I'm funny but sad, I submit jokes you'll love. Look for my name in jokes you've read. Anyway.
What did the man with no hands get for his birthday? Gloves. Just kidding, he didn't have the chance to open the gifts.
My sister and I were both adopted from the same country, and my parents say they got us on a "two for one special."
Where did Sally go when the bomb exploded?
Everywhere.
Poor Stephen Hawking couldn't pass the "I'm not a robot" test.
All jokes are funny with the correct delivery. Except for abortion jokes, there is no delivery.
How do you pet a psychopath's cat?
You get it out of the microwave.
Genders are like the twin towers.

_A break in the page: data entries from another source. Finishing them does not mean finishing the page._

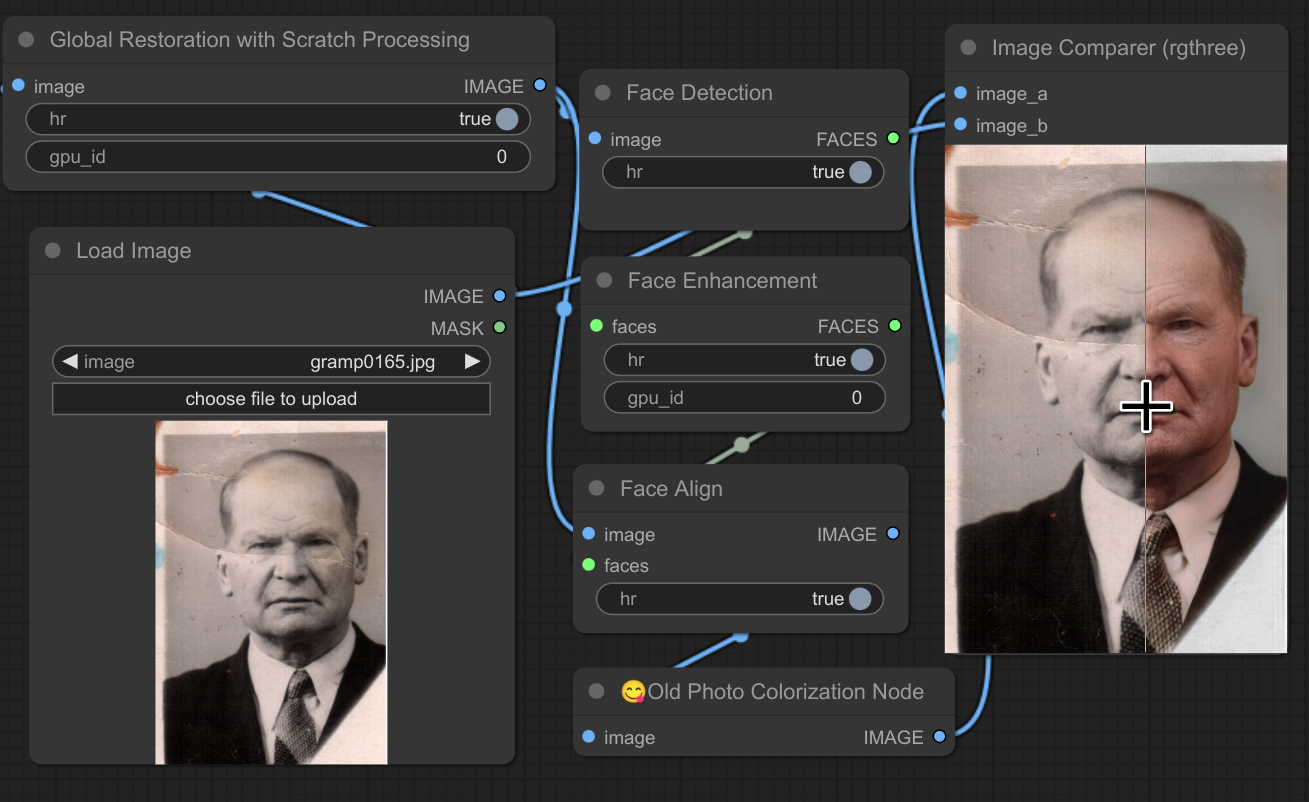Select next image with the right arrow
This screenshot has width=1309, height=802.
tap(472, 362)
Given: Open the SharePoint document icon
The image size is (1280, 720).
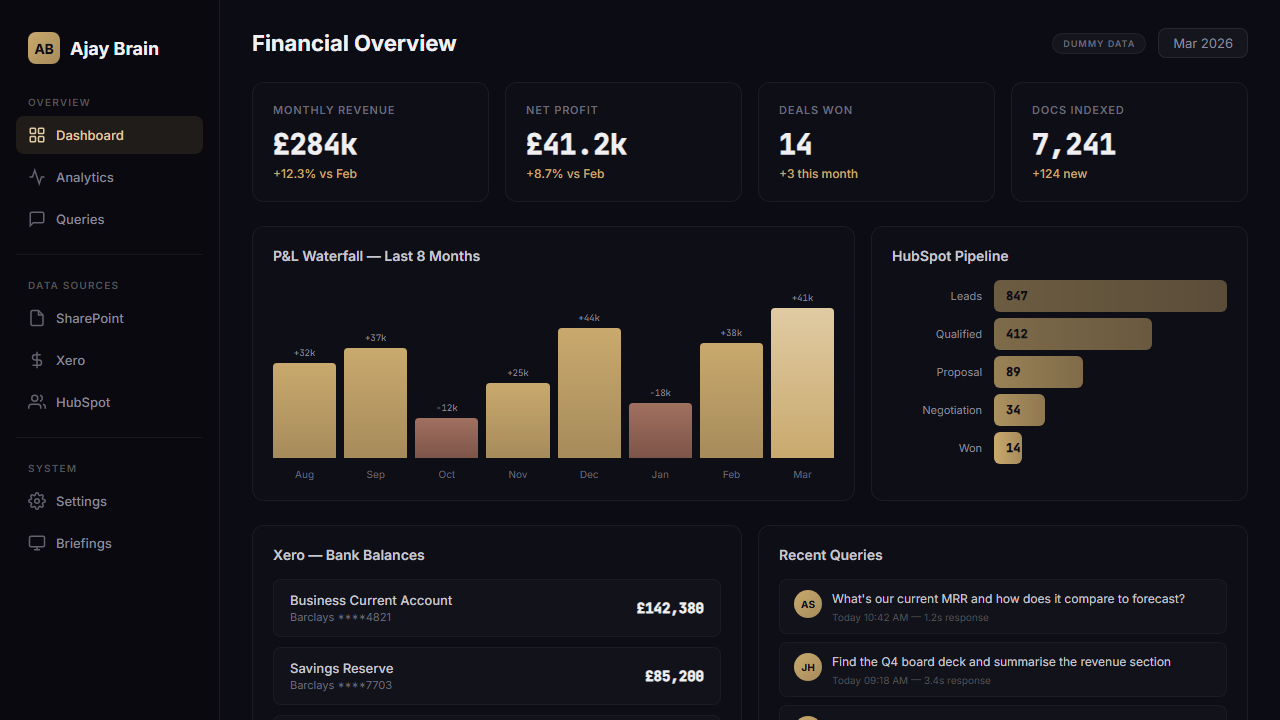Looking at the screenshot, I should pos(37,318).
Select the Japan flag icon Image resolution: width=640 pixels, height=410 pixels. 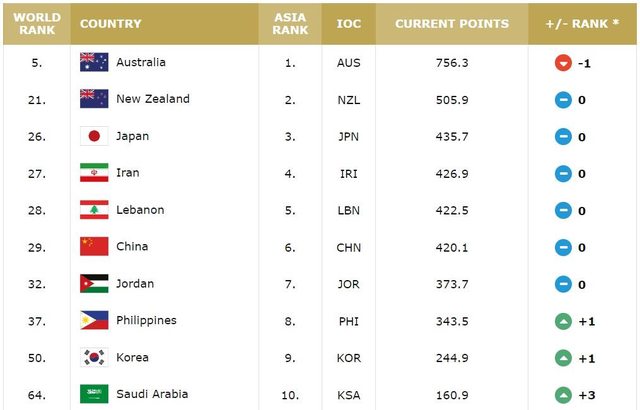(x=94, y=136)
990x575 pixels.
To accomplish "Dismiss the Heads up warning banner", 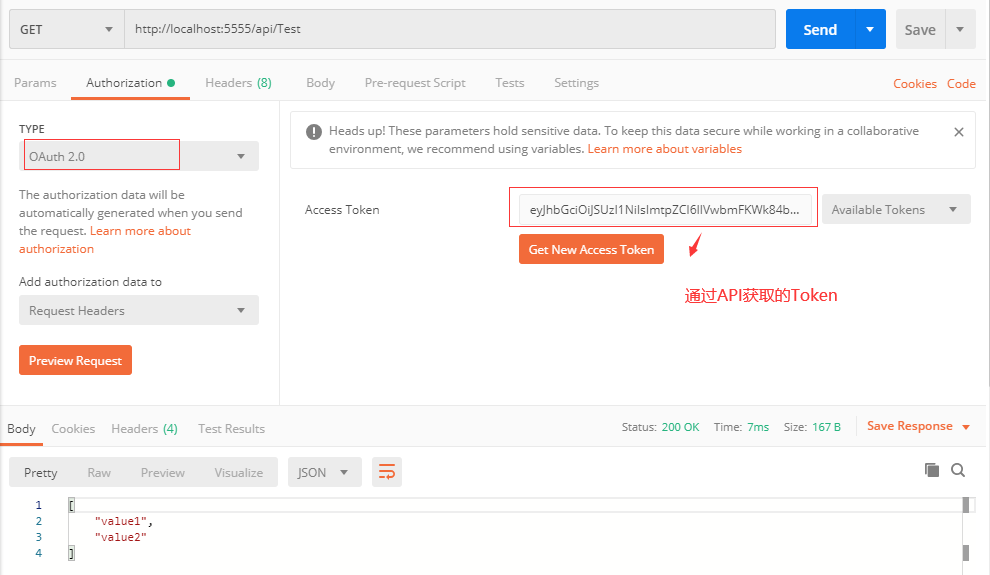I will (x=958, y=132).
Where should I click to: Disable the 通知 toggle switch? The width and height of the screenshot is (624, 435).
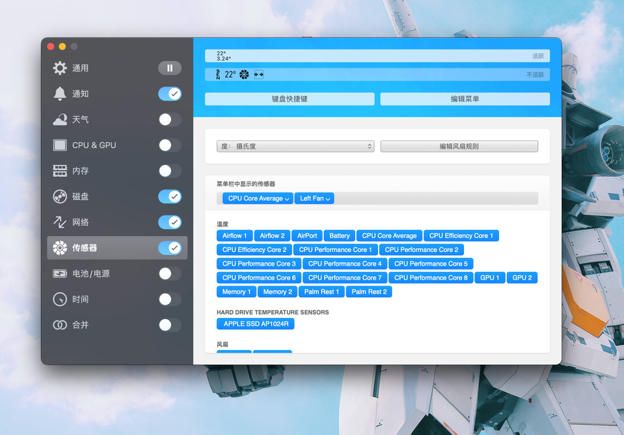pyautogui.click(x=170, y=94)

There used to be two, but now it's just a sensitive subject.
Donald: "If I lose this election, I will leave the country."
Joe: "Bi den"
What do you get when you have an annoying kid, a homicidal kid, and a suicidal kid in the same room? A happy ending.

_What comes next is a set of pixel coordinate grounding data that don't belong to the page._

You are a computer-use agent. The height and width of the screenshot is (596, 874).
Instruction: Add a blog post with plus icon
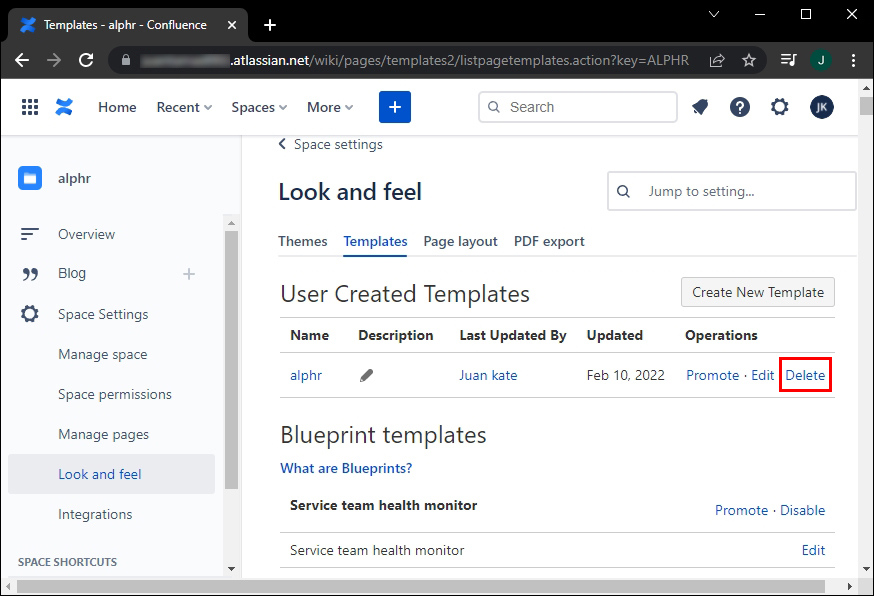[189, 274]
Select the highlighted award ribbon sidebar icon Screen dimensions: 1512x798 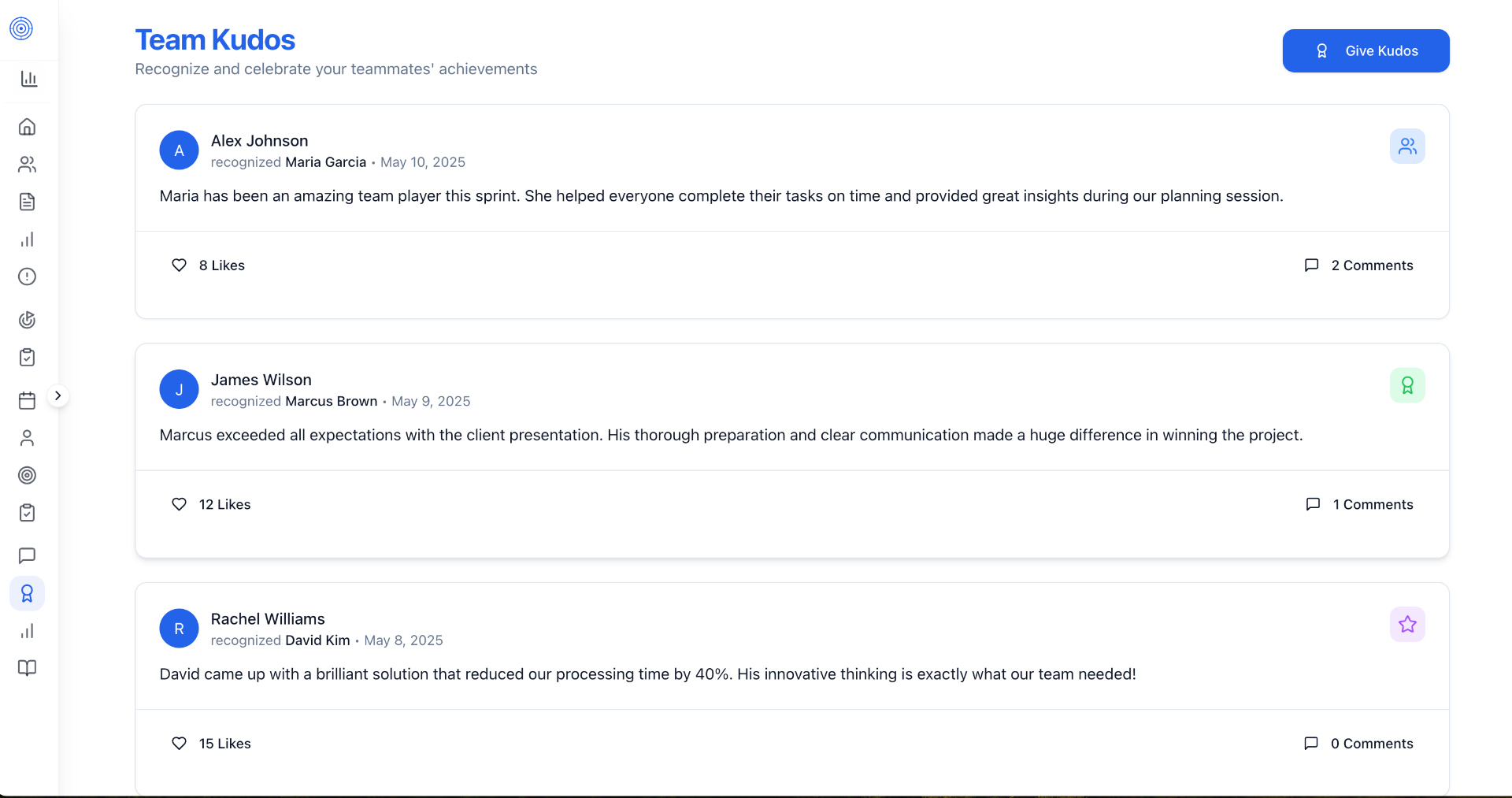27,593
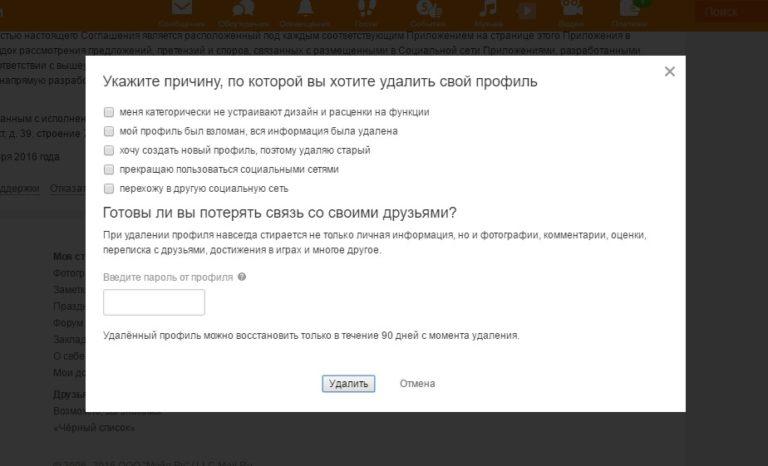Click the Отмена link to cancel
The height and width of the screenshot is (466, 768).
pos(417,384)
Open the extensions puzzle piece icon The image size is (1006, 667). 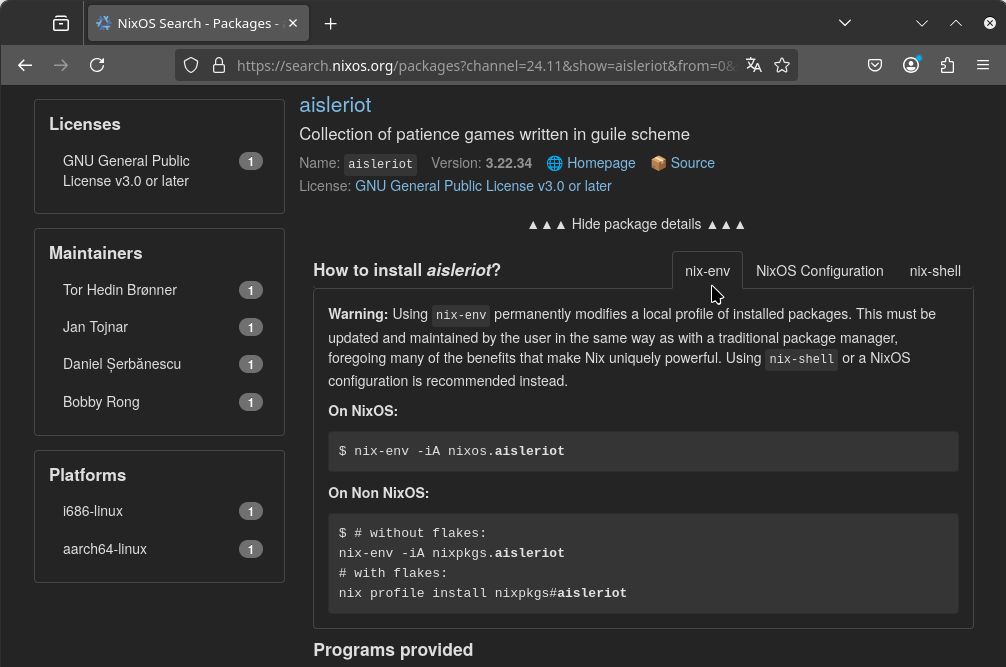pyautogui.click(x=947, y=65)
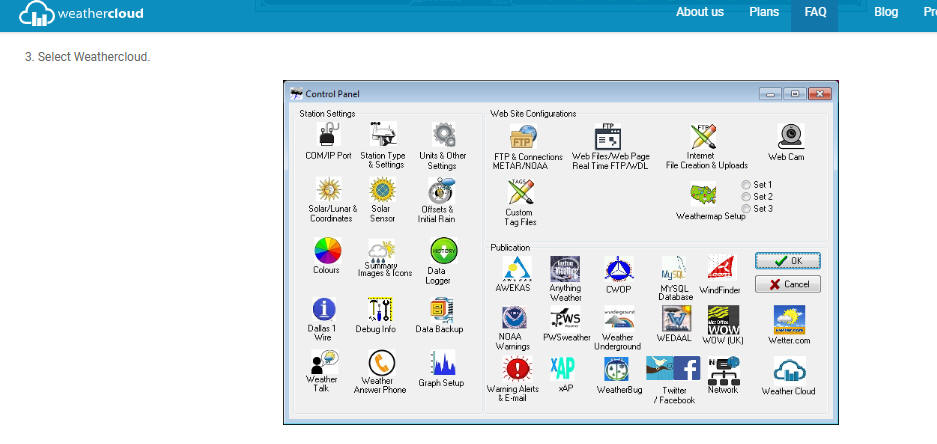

The secret to dark humor is the delivery... oh wait, the baby was stillborn.
Why did Paul Walker cross the street?
Because he wasn't wearing his seatbelt.
What do you call the people in the Challenger explosion?
Ashtraynauts.
Why was the man fired from a calendar factory? He took a day off.
The Pope and Donald Trump are on stage in front of a huge crowd.

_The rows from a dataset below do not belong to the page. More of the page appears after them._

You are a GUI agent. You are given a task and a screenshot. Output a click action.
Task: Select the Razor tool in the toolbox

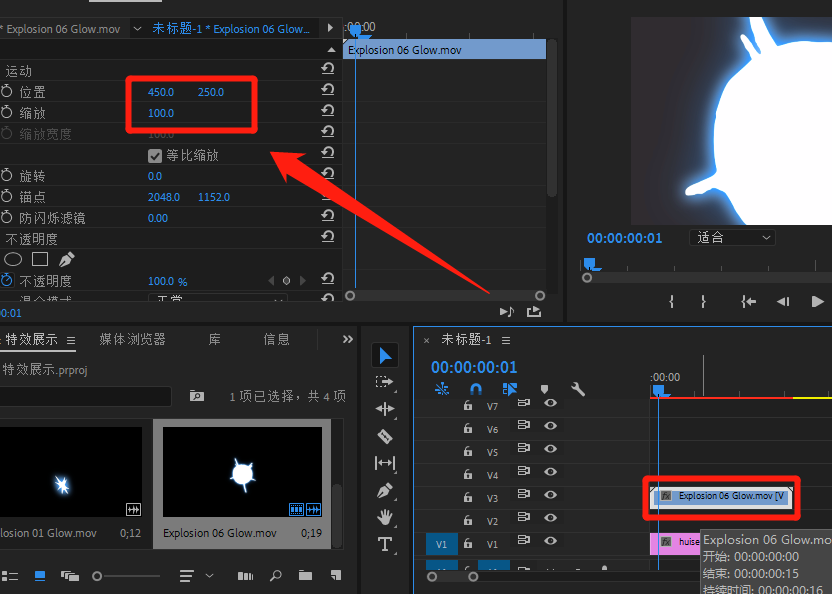click(x=385, y=436)
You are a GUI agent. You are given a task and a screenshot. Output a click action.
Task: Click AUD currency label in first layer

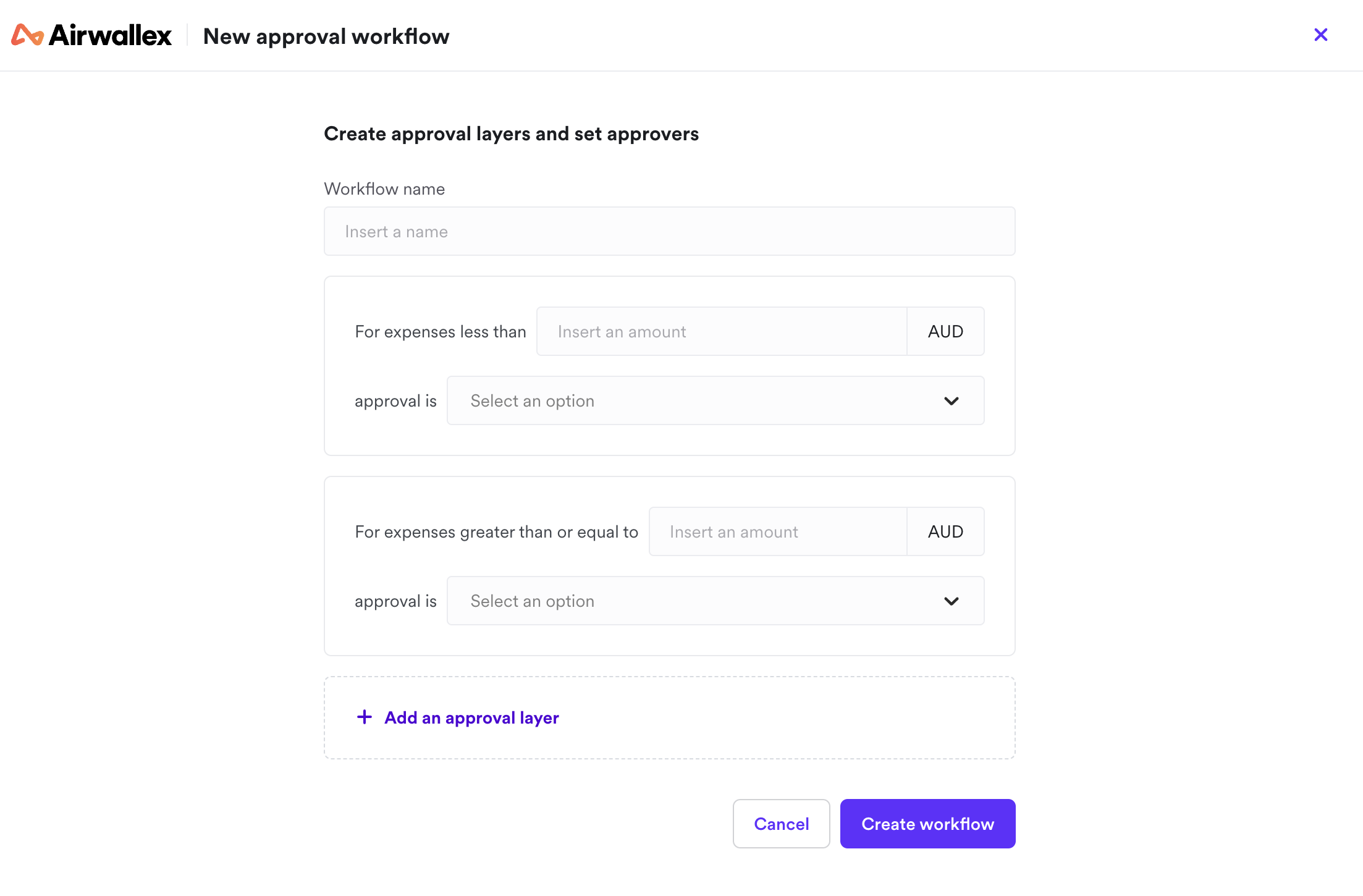click(x=945, y=331)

The Pope leaned towards Trump and said, “Do you know that with one little wave of my hand I can make every person in this crowd go wild with joy? This joy will not be a momentary display, like that of your followers, but go deep into their hearts and for the rest of their lives. Whenever they speak of this day, they will rejoice!”
Trump replies, “I seriously doubt that. With one little wave of your hand? Show me!”
So the Pope slapped him.
What's the difference between the real Jesus and a picture of him?
It only takes one nail to hang up the picture.
What's the difference between orphans and cotton?
Cotton gets picked.
In the average room, there are about 2,894,638 items that Chuck Norris can use to kill you, including the room itself.
Why does Michael Jackson like to play ping pong or table tennis? He likes to play with the little balls.
How many cops does it take to change a lightbulb?
None, they all beat the room for being black.